When caring for houseplants indoors or out, it’s essential to regularly inspect their soil for spider eggs. Though easily missed, spider eggs encased in silk can quickly turn into spider mites which cause considerable harm. While spider eggs in plant soil isn’t an everyday occurrence, when they do show up there are steps you can take to prevent further problems from developing.
While spiders may be annoying, they don’t pose much of a threat to plants themselves; in fact, they play an integral part in controlling populations of damaging insects such as gnats and thrips. Unfortunately, gardeners and growers who cultivate houseplants indoors or in greenhouses could face serious spider problems since spiders lay their eggs in soil where there is plenty of warmth, inactivity, nutrients and warmth for their offspring to flourish.
To prevent spider eggs from forming in your soil, allow it to dry out between watering sessions. This will deprive their eggs of necessary hydration and they should die within several days; however, this method is unsuitable for plants like succulents or pothos that require higher soil moisture levels.
Another solution is applying natural insecticides directly to the soil. Neem oil-containing insecticidal soaps provide an effective means of killing spider eggs in plant soil; simply pour a solution onto infested areas to kill any eggs or nymphs before rinsing the area with clean water afterwards.
Alternately, systemic pesticides that penetrate through the roots of plants containing imidacloprid may help. Their active ingredient will be taken up by plants as sustenance for themselves – eliminating spider mites and their eggs with each ingestion by them.
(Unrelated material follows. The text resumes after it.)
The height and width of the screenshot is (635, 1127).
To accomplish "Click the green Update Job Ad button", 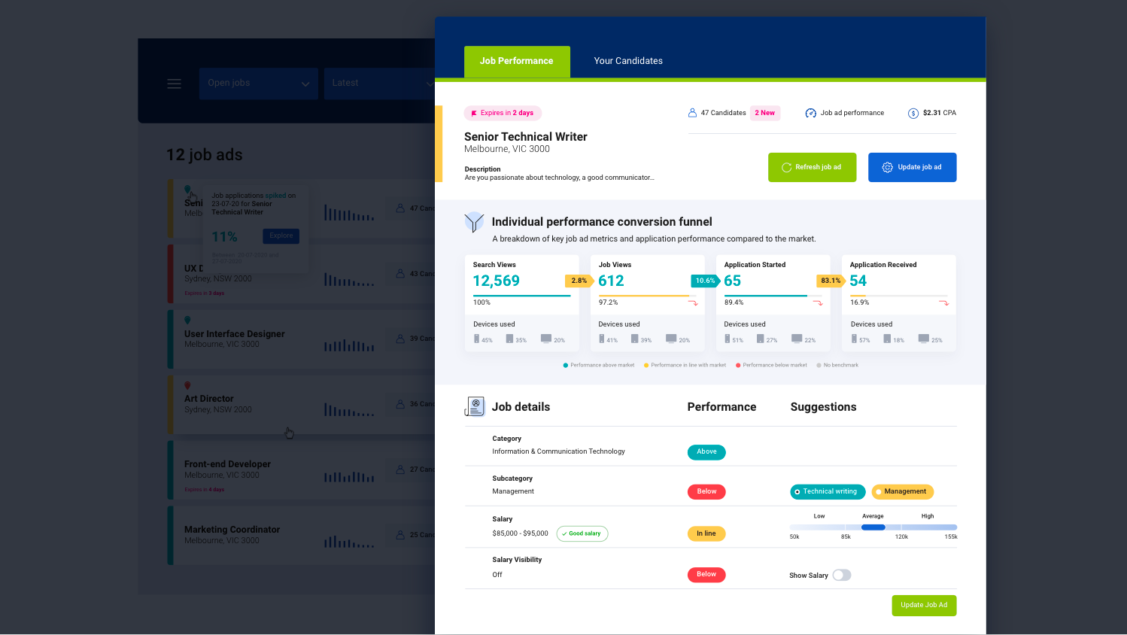I will (x=924, y=606).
Finally, predatory insects such as ladybugs, lacewings and nematodes can help control spider eggs and other unwanted pests in the soil. Consider releasing them regularly into your greenhouse or garden every spring and summer in order to keep the population of damaging insects under control.
A simple way to detect spider eggs in plant soil is to shine a bright light over it and look for webbing, or any small mounds near plants where egg sacs have been hidden. Additionally, natural spider-egg enemies like nematodes or predatory mites may help search out and destroy spider eggs before they hatch; regular observation with magnifying glasses will enable early detection so you can enjoy a flourishing garden without dealing with spider eggs in plant soil.